From 4,675 fully labeled bear faces on DSLR photographs, taken from research and bear-viewing sites at Brooks River, Ala., and Knight Inlet, they randomly split images into training and testing data sets. Once trained from 3,740 bear faces, deep learning went to work “unsupervised,” Dr. Clapham said, to see how well it could spot differences between known bears from 935 photographs.

First, the deep learning algorithm finds the bear face using distinctive landmarks like eyes, nose tip, ears and forehead top. Then the app rotates the face to extract, encode and classify facial features.

The system identified bears at an accuracy rate of 84 percent, correctly distinguishing between known bears such as Lucky, Toffee, Flora and Steve.

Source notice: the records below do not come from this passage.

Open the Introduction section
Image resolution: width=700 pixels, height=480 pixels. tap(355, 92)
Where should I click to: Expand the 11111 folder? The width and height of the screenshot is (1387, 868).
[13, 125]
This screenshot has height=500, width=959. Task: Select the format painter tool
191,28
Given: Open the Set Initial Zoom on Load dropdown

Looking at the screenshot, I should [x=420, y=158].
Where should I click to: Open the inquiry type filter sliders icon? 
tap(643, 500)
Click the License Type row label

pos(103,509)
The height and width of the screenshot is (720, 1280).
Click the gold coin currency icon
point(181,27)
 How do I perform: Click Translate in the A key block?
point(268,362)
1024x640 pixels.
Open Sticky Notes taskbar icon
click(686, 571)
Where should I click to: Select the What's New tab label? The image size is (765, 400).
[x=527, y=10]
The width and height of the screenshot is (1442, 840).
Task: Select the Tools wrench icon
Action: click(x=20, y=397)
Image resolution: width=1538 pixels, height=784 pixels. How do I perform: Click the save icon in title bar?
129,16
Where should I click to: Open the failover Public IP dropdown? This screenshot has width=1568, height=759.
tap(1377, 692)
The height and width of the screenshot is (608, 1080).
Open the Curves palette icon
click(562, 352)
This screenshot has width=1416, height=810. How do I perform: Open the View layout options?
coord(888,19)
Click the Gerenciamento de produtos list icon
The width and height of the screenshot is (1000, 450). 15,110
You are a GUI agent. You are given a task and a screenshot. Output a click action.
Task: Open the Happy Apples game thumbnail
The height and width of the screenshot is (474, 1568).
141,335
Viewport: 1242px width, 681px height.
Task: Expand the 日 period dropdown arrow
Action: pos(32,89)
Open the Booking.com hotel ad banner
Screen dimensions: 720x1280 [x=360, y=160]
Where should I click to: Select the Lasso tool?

But how does it actually tell those bears apart? Before the era of deep learning, “we tried to imagine how humans perceive faces and how we distinguish individuals,” said Alexander Loos, a research engineer at the Fraunhofer Institute for Digital Media Technology, in Germany, who was not involved in the study but has collaborated with Dr. Clapham in the past. Programmers would manually input face descriptors into a computer.

But with deep learning, programmers input the images into a neural network that figures out how best to identify individuals. “The network itself extracts the features,” Dr. Loos said, which is a huge advantage.

He also cautioned that, “It’s basically a black box. You don’t know what it’s doing,” and that if the data set being examined is unintentionally biased, certain errors can emerge.